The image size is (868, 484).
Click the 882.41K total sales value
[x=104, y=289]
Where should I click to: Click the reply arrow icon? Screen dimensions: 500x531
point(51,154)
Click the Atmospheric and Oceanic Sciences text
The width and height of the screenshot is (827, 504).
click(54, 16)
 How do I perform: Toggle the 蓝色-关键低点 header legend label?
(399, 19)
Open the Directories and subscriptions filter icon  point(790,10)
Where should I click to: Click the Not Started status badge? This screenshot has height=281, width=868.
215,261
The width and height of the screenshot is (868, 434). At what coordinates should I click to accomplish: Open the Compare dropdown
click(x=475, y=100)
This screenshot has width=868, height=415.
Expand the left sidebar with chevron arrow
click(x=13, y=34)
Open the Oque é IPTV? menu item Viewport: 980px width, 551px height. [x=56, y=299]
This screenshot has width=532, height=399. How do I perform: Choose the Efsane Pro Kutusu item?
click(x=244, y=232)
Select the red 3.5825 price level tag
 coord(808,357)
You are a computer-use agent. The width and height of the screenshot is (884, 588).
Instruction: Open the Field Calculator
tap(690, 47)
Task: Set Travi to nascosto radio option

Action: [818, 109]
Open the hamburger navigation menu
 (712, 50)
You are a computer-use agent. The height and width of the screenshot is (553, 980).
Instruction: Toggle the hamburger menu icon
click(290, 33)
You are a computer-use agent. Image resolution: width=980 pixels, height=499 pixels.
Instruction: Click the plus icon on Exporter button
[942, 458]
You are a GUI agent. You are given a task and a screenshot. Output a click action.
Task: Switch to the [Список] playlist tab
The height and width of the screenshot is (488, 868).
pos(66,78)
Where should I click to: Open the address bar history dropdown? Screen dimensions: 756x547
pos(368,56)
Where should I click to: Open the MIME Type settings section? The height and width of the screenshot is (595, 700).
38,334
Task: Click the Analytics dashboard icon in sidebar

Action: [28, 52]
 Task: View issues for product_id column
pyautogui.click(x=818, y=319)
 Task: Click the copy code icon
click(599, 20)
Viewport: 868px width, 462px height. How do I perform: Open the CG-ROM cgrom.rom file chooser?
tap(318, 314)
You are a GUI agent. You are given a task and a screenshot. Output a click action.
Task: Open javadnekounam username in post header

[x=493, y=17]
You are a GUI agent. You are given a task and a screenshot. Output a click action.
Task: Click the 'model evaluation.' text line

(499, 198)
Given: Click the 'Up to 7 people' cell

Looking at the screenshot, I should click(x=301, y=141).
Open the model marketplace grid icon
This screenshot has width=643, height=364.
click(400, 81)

+ + + + + + +

(Instructions to follow) Give the material again, complete and unaltered.

(Response to the exercise)
The image size is (868, 484).
Click the 882.41K total sales value
[x=104, y=289]
Where should I click to: Click the reply arrow icon? Screen dimensions: 500x531
point(51,154)
Click the Atmospheric and Oceanic Sciences text
The width and height of the screenshot is (827, 504).
click(54, 16)
 How do I perform: Toggle the 蓝色-关键低点 header legend label?
(399, 19)
Open the Directories and subscriptions filter icon  point(790,10)
Where should I click to: Click the Not Started status badge? This screenshot has height=281, width=868.
215,261
The width and height of the screenshot is (868, 434). At what coordinates should I click to accomplish: Open the Compare dropdown
click(x=475, y=100)
This screenshot has width=868, height=415.
Expand the left sidebar with chevron arrow
click(x=13, y=34)
Open the Oque é IPTV? menu item Viewport: 980px width, 551px height. [x=56, y=299]
This screenshot has width=532, height=399. How do I perform: Choose the Efsane Pro Kutusu item?
click(x=244, y=232)
Select the red 3.5825 price level tag
 coord(808,357)
You are a computer-use agent. The width and height of the screenshot is (884, 588).
Instruction: Open the Field Calculator
tap(690, 47)
Task: Set Travi to nascosto radio option

Action: [818, 109]
Open the hamburger navigation menu
 (712, 50)
You are a computer-use agent. The height and width of the screenshot is (553, 980).
Instruction: Toggle the hamburger menu icon
click(290, 33)
You are a computer-use agent. Image resolution: width=980 pixels, height=499 pixels.
Instruction: Click the plus icon on Exporter button
[942, 458]
You are a GUI agent. You are given a task and a screenshot. Output a click action.
Task: Switch to the [Список] playlist tab
The height and width of the screenshot is (488, 868).
pos(66,78)
Where should I click to: Open the address bar history dropdown? Screen dimensions: 756x547
pos(368,56)
Where should I click to: Open the MIME Type settings section? The height and width of the screenshot is (595, 700).
38,334
Task: Click the Analytics dashboard icon in sidebar

Action: [28, 52]
 Task: View issues for product_id column
pyautogui.click(x=818, y=319)
 Task: Click the copy code icon
click(599, 20)
Viewport: 868px width, 462px height. How do I perform: Open the CG-ROM cgrom.rom file chooser?
tap(318, 314)
You are a GUI agent. You are given a task and a screenshot. Output a click action.
Task: Open javadnekounam username in post header

[x=493, y=17]
You are a GUI agent. You are given a task and a screenshot. Output a click action.
Task: Click the 'model evaluation.' text line

(499, 198)
Given: Click the 'Up to 7 people' cell

Looking at the screenshot, I should click(x=301, y=141).
Open the model marketplace grid icon
This screenshot has width=643, height=364.
click(400, 81)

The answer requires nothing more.